In the case of petrale sole, there is a mixture of surface reads due to several issues. Some of those surface reads are simply due to the traditional surface reading approach. However, at some point when it became clearer that this method could significantly underestimate the fish age, for petrale sole at least, there was a period of time where any otoliths that were clearly young fish were read by surface reads while any otolith that seemed to be from an older fish was read via break-and-burn. This mixture of reading approaches across time is one of the many reasons why the petrale sole probably has the highest number of ageing error vectors.

Finally, there are also some otoliths that were read via a surface read approach but then later on reread using break and burn. In this case we should try to default to that break and burn age if clearly linked in the data.

iantaylor-NOAA commented 1 year ago

Good points @brianlangseth-NOAA and @chantelwetzel-noaa.

Regarding missing FINAL_FISH_AGE_IN_YEARS, I would always choose any "B" age rather than take an average of "B" and "S".

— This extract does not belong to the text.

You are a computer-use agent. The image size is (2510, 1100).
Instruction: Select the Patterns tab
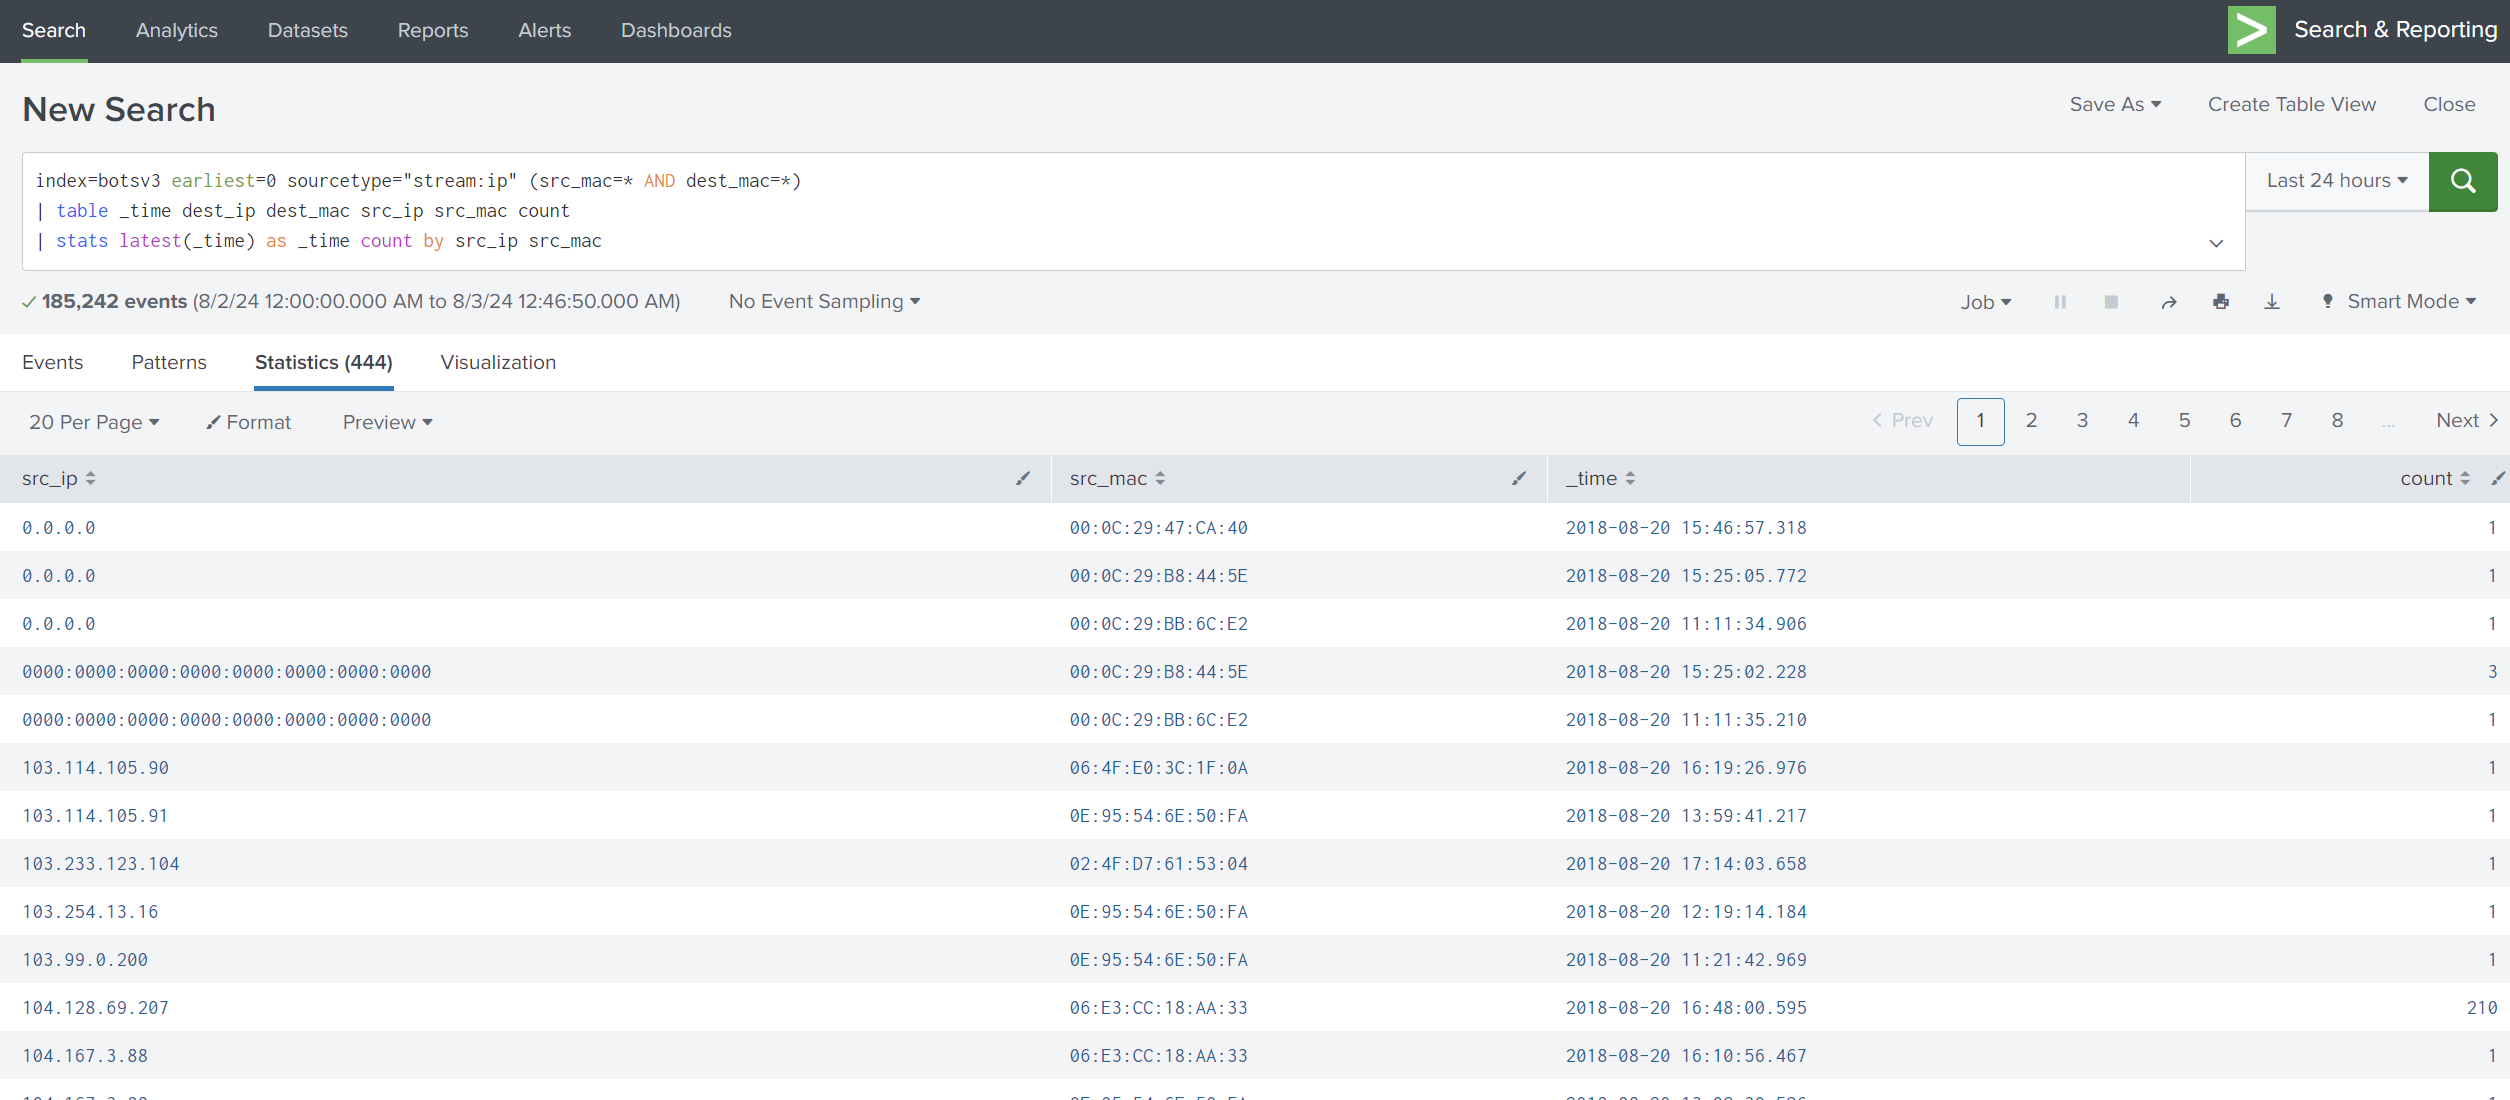click(x=170, y=362)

Regarding ageing error estimation, at this point we typically request the double read data separately from what gets pulled by PacFIN.Utilities, so I don't think we need to worry yet about how our functions for making comps interact with that estimation process.

As the comment from @chantelwetzel-noaa makes clear, there are humans involved in this process making logical decisions, so if we can take time in the future to better understand those decision-making processes and all the different ways that they lead to the data we see in the database, then our functions and analyses will be better.

We could also do more sensitivities in the future to figure out how much any of this matters once the ages are all added up and put into an assessment model.